**Requirements**
A - From the Rails secrets text, list the third-party services whose secrets are named as kept out of the repository.
B - Return, word for word, the stretch of the Rails secrets text from "[Edit 4: Yr, 2018]" through "simple to use.".

In one of my recent projects I started out by .gitignoring the files containing secrets and environment variables. So the entire project is committed to the repo except the files that contain third party secrets such as that of Stripe, Twitter API or Facebook Graph or internal api_keys, ala the ./config/initializers/secret_token.rb file.

Now I am at a point where the project is about to go live (excited!) and I need to port all the environment variables on to the production server using Capistrano i.e. cap production deploy.

[Edit 4: Yr, 2018] In case of initializers/secret_token.rb it is clear that Rails 4.1 has a new way of handling secrets.yml file that pulls in the :secret_key_base value to the production server. Here, I recommend using the capistrano-secrets-yml gem which works right out of the box and is dead simple to use.

**Records**
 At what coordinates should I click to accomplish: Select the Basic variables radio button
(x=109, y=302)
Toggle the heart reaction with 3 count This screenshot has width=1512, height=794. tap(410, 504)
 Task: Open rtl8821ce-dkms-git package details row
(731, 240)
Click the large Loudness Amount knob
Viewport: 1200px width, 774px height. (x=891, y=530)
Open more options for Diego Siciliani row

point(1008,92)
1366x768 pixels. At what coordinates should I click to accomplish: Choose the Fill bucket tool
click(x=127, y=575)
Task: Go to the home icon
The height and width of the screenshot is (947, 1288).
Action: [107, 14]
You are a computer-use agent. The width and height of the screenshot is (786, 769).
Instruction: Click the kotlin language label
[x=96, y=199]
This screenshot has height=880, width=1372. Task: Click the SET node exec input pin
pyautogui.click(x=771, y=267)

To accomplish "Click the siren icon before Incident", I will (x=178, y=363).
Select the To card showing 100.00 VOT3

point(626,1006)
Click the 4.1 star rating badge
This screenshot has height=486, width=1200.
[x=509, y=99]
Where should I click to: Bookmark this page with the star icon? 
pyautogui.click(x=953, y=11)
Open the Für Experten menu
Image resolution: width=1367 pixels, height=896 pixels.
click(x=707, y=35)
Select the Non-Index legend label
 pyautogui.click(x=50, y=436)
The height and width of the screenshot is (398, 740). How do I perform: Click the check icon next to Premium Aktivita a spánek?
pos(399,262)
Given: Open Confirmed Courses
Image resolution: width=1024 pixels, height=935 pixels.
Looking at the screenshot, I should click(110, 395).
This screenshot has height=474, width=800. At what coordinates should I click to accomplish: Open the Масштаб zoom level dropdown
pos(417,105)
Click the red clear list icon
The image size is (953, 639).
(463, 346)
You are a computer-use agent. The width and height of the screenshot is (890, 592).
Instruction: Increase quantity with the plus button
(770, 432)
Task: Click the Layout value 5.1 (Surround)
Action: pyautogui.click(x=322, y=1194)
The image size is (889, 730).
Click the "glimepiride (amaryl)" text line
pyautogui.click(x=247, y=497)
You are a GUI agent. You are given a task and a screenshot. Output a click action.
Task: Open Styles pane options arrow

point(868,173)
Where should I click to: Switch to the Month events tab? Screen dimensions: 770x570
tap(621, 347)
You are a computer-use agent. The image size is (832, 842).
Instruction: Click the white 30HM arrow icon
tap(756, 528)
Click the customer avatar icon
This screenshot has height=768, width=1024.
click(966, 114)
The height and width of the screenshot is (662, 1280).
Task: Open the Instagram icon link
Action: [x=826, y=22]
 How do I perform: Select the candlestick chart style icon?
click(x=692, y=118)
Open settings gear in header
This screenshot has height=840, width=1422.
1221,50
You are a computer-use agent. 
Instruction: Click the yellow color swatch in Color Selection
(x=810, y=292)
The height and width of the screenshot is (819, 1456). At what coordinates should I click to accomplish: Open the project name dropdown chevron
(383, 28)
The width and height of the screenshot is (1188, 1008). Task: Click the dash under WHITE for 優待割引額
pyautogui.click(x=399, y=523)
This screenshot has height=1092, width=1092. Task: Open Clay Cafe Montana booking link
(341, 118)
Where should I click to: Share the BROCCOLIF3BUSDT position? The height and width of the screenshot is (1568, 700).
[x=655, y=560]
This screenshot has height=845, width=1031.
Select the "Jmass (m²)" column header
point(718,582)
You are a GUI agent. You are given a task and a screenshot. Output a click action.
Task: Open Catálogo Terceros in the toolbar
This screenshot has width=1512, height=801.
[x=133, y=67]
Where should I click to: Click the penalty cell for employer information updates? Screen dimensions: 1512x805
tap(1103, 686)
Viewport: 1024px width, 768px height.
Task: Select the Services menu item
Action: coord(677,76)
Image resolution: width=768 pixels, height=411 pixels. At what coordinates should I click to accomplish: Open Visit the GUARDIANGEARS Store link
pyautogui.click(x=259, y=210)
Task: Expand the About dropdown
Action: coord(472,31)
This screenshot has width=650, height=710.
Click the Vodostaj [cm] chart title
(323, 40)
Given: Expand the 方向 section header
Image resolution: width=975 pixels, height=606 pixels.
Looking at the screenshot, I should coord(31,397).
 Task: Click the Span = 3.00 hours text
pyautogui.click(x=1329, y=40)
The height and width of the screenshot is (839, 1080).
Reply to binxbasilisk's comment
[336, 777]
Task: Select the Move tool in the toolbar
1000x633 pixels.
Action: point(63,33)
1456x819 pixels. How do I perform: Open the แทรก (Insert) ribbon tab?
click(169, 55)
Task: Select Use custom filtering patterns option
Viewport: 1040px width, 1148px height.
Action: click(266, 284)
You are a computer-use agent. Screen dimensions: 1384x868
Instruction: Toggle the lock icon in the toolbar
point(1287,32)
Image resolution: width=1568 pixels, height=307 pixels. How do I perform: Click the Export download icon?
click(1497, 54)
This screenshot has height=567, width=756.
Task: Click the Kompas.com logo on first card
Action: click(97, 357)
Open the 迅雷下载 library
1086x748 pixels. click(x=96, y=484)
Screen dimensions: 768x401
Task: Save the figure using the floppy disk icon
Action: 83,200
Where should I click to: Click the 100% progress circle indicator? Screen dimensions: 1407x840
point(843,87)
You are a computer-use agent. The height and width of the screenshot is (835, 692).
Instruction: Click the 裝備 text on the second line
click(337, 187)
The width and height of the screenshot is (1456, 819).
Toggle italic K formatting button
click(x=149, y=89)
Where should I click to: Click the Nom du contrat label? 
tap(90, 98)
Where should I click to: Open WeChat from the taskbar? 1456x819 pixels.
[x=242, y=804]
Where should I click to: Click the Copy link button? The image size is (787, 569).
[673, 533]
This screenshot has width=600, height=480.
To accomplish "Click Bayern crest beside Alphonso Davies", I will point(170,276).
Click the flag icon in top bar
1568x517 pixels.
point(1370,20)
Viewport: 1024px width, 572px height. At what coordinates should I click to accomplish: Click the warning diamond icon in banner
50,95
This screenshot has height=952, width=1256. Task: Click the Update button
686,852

**Answers to the problems**
A - Stripe, Twitter API, Facebook Graph

B -
[Edit 4: Yr, 2018] In case of initializers/secret_token.rb it is clear that Rails 4.1 has a new way of handling secrets.yml file that pulls in the :secret_key_base value to the production server. Here, I recommend using the capistrano-secrets-yml gem which works right out of the box and is dead simple to use.